◆ **Available records**:

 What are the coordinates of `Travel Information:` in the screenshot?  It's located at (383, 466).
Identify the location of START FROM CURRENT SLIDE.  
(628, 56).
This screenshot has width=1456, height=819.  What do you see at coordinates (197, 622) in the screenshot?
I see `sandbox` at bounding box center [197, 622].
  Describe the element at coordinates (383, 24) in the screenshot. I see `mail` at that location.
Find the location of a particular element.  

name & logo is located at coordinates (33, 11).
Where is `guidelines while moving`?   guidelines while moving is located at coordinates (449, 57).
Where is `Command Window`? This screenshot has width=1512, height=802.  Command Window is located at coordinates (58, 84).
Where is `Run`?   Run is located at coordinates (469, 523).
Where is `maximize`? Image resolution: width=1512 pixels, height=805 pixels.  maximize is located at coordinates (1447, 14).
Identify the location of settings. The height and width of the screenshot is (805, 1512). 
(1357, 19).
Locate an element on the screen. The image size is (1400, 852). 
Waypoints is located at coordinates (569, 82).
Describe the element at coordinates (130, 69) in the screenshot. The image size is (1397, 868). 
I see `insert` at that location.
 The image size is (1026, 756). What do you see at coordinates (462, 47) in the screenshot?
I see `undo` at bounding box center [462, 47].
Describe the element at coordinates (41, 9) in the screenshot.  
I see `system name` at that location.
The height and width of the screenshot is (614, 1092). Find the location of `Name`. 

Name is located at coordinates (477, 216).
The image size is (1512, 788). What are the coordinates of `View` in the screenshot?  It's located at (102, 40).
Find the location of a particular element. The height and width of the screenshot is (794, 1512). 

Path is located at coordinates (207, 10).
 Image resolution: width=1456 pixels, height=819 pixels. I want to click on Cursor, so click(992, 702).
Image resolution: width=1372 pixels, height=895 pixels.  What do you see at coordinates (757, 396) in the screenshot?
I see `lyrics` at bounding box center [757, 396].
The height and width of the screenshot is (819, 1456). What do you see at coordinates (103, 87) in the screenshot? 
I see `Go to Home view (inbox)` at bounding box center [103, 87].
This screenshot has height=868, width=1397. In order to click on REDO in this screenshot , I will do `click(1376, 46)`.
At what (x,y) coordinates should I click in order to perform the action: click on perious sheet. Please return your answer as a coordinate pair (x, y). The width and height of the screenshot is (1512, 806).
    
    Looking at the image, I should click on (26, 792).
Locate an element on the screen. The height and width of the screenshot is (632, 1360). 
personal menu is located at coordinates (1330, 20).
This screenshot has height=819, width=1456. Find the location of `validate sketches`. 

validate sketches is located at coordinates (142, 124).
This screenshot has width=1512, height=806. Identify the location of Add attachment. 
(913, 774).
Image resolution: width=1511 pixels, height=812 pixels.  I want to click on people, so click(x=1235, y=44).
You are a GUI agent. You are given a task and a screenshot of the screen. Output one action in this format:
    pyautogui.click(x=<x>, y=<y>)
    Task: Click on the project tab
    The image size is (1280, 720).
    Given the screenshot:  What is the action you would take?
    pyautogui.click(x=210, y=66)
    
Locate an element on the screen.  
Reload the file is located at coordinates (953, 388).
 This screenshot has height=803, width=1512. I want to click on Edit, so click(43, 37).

◆ **Given problem**:
Copy all of the data above word for word.

◆ **Solution to this exercise**:
 What are the coordinates of `Travel Information:` in the screenshot?  It's located at (383, 466).
Identify the location of START FROM CURRENT SLIDE.  
(628, 56).
This screenshot has width=1456, height=819.  What do you see at coordinates (197, 622) in the screenshot?
I see `sandbox` at bounding box center [197, 622].
  Describe the element at coordinates (383, 24) in the screenshot. I see `mail` at that location.
Find the location of a particular element.  

name & logo is located at coordinates (33, 11).
Where is `guidelines while moving`?   guidelines while moving is located at coordinates (449, 57).
Where is `Command Window`? This screenshot has width=1512, height=802.  Command Window is located at coordinates (58, 84).
Where is `Run`?   Run is located at coordinates (469, 523).
Where is `maximize`? Image resolution: width=1512 pixels, height=805 pixels.  maximize is located at coordinates (1447, 14).
Identify the location of settings. The height and width of the screenshot is (805, 1512). 
(1357, 19).
Locate an element on the screen. The image size is (1400, 852). 
Waypoints is located at coordinates (569, 82).
Describe the element at coordinates (130, 69) in the screenshot. The image size is (1397, 868). 
I see `insert` at that location.
 The image size is (1026, 756). What do you see at coordinates (462, 47) in the screenshot?
I see `undo` at bounding box center [462, 47].
Describe the element at coordinates (41, 9) in the screenshot.  
I see `system name` at that location.
The height and width of the screenshot is (614, 1092). Find the location of `Name`. 

Name is located at coordinates (477, 216).
The image size is (1512, 788). What are the coordinates of `View` in the screenshot?  It's located at (102, 40).
Find the location of a particular element. The height and width of the screenshot is (794, 1512). 

Path is located at coordinates (207, 10).
 Image resolution: width=1456 pixels, height=819 pixels. I want to click on Cursor, so click(992, 702).
Image resolution: width=1372 pixels, height=895 pixels.  What do you see at coordinates (757, 396) in the screenshot?
I see `lyrics` at bounding box center [757, 396].
The height and width of the screenshot is (819, 1456). What do you see at coordinates (103, 87) in the screenshot? 
I see `Go to Home view (inbox)` at bounding box center [103, 87].
This screenshot has height=868, width=1397. In order to click on REDO in this screenshot , I will do `click(1376, 46)`.
At what (x,y) coordinates should I click in order to perform the action: click on perious sheet. Please return your answer as a coordinate pair (x, y). The width and height of the screenshot is (1512, 806).
    
    Looking at the image, I should click on (26, 792).
Locate an element on the screen. The height and width of the screenshot is (632, 1360). 
personal menu is located at coordinates (1330, 20).
This screenshot has height=819, width=1456. Find the location of `validate sketches`. 

validate sketches is located at coordinates (142, 124).
This screenshot has width=1512, height=806. Identify the location of Add attachment. 
(913, 774).
Image resolution: width=1511 pixels, height=812 pixels.  I want to click on people, so click(x=1235, y=44).
You are a GUI agent. You are given a task and a screenshot of the screen. Output one action in this format:
    pyautogui.click(x=<x>, y=<y>)
    Task: Click on the project tab
    The image size is (1280, 720).
    Given the screenshot:  What is the action you would take?
    pyautogui.click(x=210, y=66)
    
Locate an element on the screen.  
Reload the file is located at coordinates (953, 388).
 This screenshot has height=803, width=1512. I want to click on Edit, so click(43, 37).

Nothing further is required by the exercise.